Gazet van Antwerpen Stad en Rand
Impact op omstreden Antwerpse bouwdossiers Wie hoger wil bouwen, zal moeten betalen
Het nieuwe instrumentendecreet van de Vlaamse regering, waarvan de ministerraad het voorontwerp al principieel heeft goedgekeurd en dat enkele adviesorganen momenteel bestuderen, voorziet in een gevoelige uitbreiding van de zogenaamde planbatenheffing.

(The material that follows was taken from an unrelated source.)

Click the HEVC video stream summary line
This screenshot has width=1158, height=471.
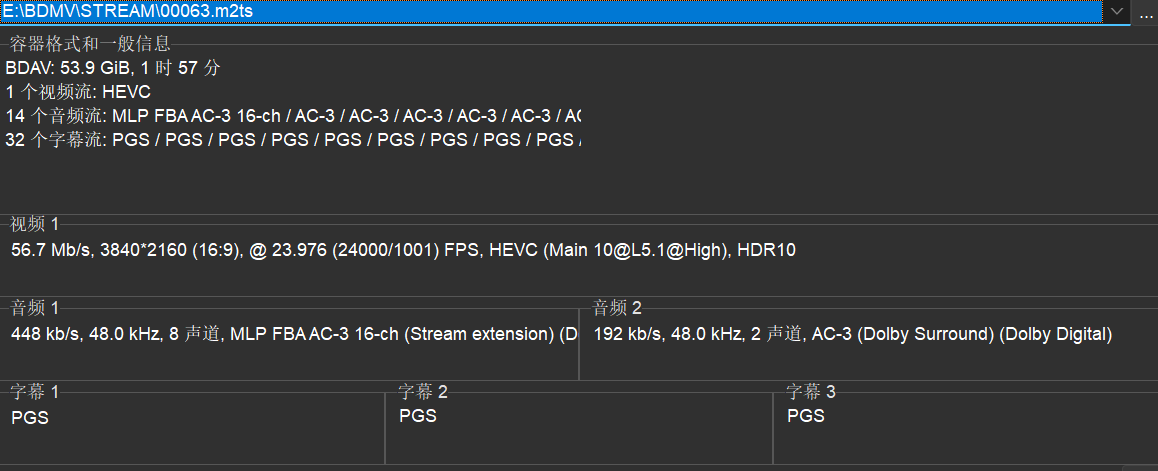tap(78, 92)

Wie onbebouwbare grond bezit waarop door een planwijziging plots toch woningen, kantoren of andere gebouwen mogen worden neergezet, moet een heffing betalen op die door de overheid gecreëerde meerwaarde. Maar een heffing op de meerwaarde die ontstaat door de versoepeling van bouwvoorschriften – binnen een bepaalde gebiedsaanduiding zoals wonen of bedrijvigheid – bestaat nog niet. De uitbreiding is interessant in het licht van de heisa de afgelopen maanden rond gewijzigde bouwvoorschriften in Gent en Antwerpen. Soms worden ruimtelijke uitvoeringsplannen aangepast en op maat geschreven in functie van nieuwbouwprojecten. De nieuwe heffing zou ook van toepassing zijn als de overheid het aantal bouwlagen van een bestaand ruimtelijk uitvoeringsplan op een perceel vermeerdert, wanneer de bouwhoogte of -diepte wordt verhoogd, of de bouwdichtheid toeneemt. Dat geldt zowel voor gebieden bedoeld voor wonen, als voor bedrijvigheid en recreatie.
Overheidsinkomsten
Op de vele gronden waar nog geen ruimtelijk uitvoeringsplan voor is, geldt de taks niet. Maar samen met de uitbreiding zouden de bestaande tarieven van de planbatenheffing wel flink de hoogte ingaan. Momenteel gaat 1 tot 30% van de geschatte meerwaarde van het perceel naar de staat, volgens een progressieve schaal. Het plan is om het minimumtarief op te trekken naar 25% en het maximumtarief naar 50%. “Via een gerichte bijstelling van de planbatenregeling wordt een verhoging van de potentiële overheidsinkomsten beoogd”, laat het kabinet van Vlaams minister van Omgeving, Joke Schauvliege (CD&V), weten.